Самовластие мистера Парэма | страница 13
Тут сэр Басси весь обратился в слух, опустил уголок рта и повернул голову, чтобы лучше слышать мистера Парэма.
Мистер Парэм пошарил рукой в воздухе и наконец поймал нужное слово.
— Избранные.
Он секунду помолчал.
— Избранные и запечатленные, — уточнил он. — Художники всматривались в мир, всматривались всем своим существом. Всем талантом. Они рождены, чтобы видеть. И они старались… и, я думаю, с успехом… закрепить самые сильные свои впечатления ради нас с вами. Для них Мадонна часто была… обычно была… лишь предлогом…

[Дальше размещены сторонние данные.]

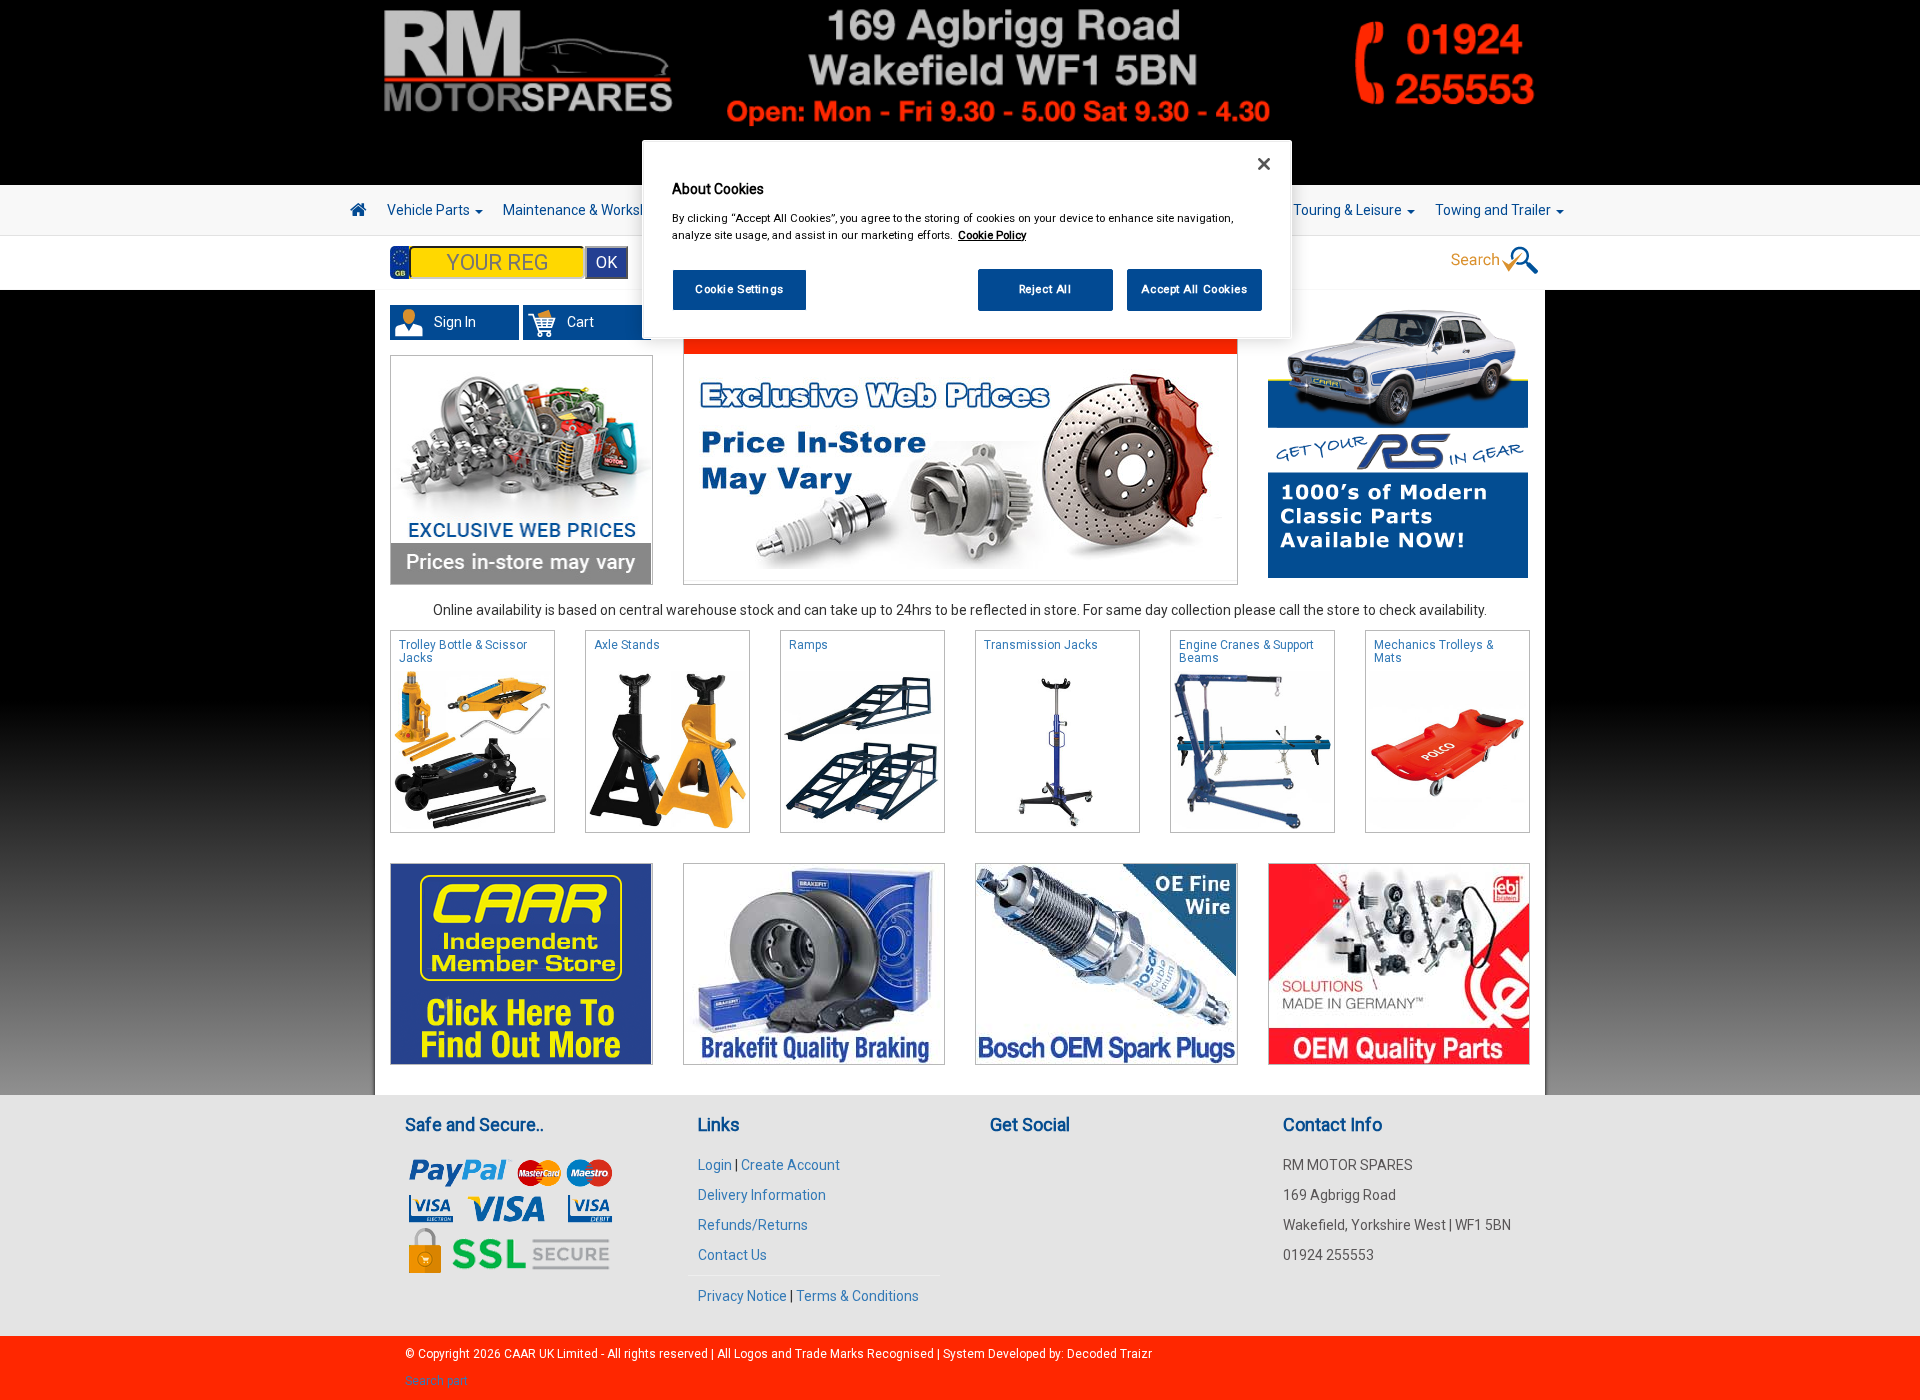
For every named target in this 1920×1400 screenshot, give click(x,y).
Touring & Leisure (1349, 210)
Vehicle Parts (430, 210)
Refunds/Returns (753, 1225)
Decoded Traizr (1109, 1354)
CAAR (520, 1354)
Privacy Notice (742, 1296)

Рот сэра Басси принял свое более привычное положение, и он с известным уважением снова поглядел на картины. Нельзя не поглядеть на них еще раз, услыхав такой довод. Он смотрел испытующе, но недолго.
— Вот эта штука… — начал он, возвращаясь к картине, с которой начался разговор.

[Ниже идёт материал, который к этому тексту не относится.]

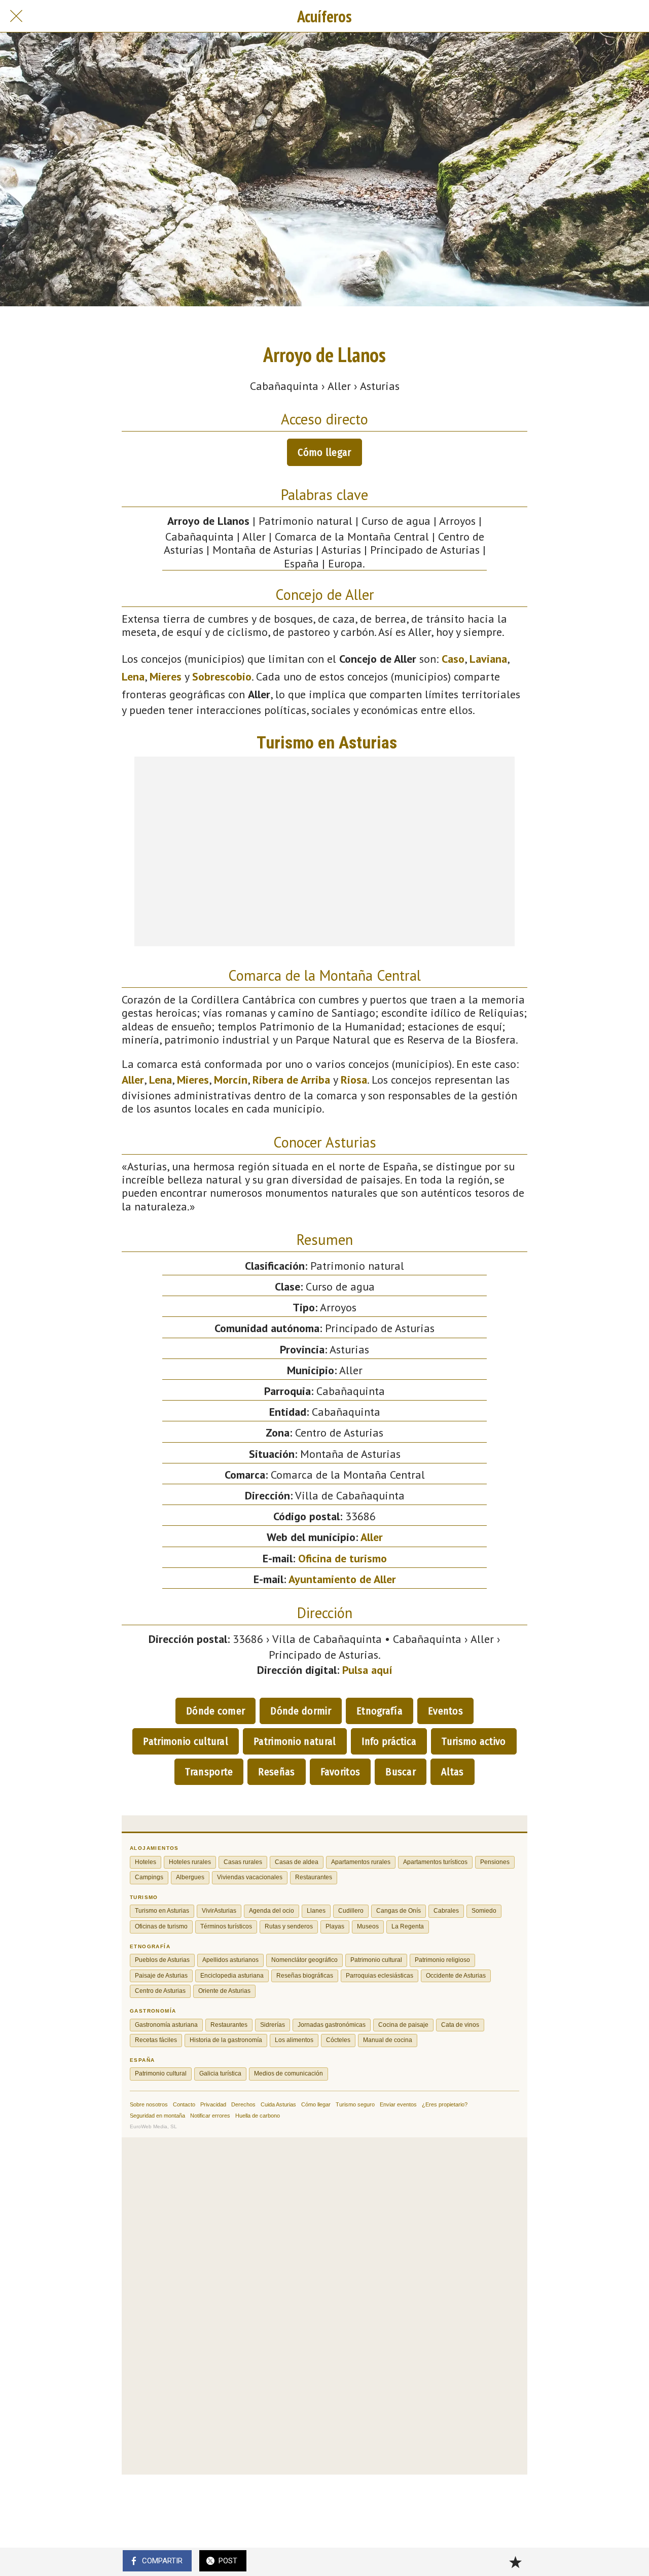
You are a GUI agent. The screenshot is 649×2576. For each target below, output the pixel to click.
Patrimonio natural (295, 1741)
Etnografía (379, 1711)
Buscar (400, 1772)
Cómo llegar (324, 452)
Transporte (209, 1772)
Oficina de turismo (342, 1558)
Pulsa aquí (367, 1670)
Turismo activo (474, 1741)
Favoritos (340, 1772)
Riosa (354, 1079)
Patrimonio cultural (185, 1741)
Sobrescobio (221, 676)
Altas (452, 1772)
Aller (133, 1079)
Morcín (230, 1079)
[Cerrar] (16, 16)
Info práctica (389, 1741)
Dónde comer (215, 1711)
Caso (453, 659)
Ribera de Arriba (291, 1079)
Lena (133, 676)
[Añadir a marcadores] (515, 2562)
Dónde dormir (300, 1711)
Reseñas (276, 1772)
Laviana (488, 659)
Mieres (166, 676)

— «Крещение» Франчески, — благоговейно прошептал мистер Парэм.
— По-моему, не такое уж это все избранное, просто собрано с бору по сосенке. Взял да нарисовал все, что ему нравилось. Фон приятный, но это только потому, что напоминает разные знакомые вещи. Нет, я не собираюсь падать перед этой картиной на колени и молиться на нее. Да почти все… — он, кажется, шел в виду всю Национальную галерею, — картины как картины.
— Не могу с вами согласиться, — возразил мистер Парэм. — Никак не могу.
Он заговорил о полутонах Филиппе Липпи, об окрыленности, изяществе, классической красоте Боттичелли; говорил о богатстве красок Леонардо, о его совершенном знании человеческого тела, о виртуозном мастерстве и в заключение — о бесконечной величавости его Мадонны в гроте.
— Как таинственно это тишайшее, осененное тенью женское лицо, сколько кроткой мудрости в сосредоточенном взоре ангела! — воскликнул мистер Парэм. — Картины как картины! Да ведь это откровение!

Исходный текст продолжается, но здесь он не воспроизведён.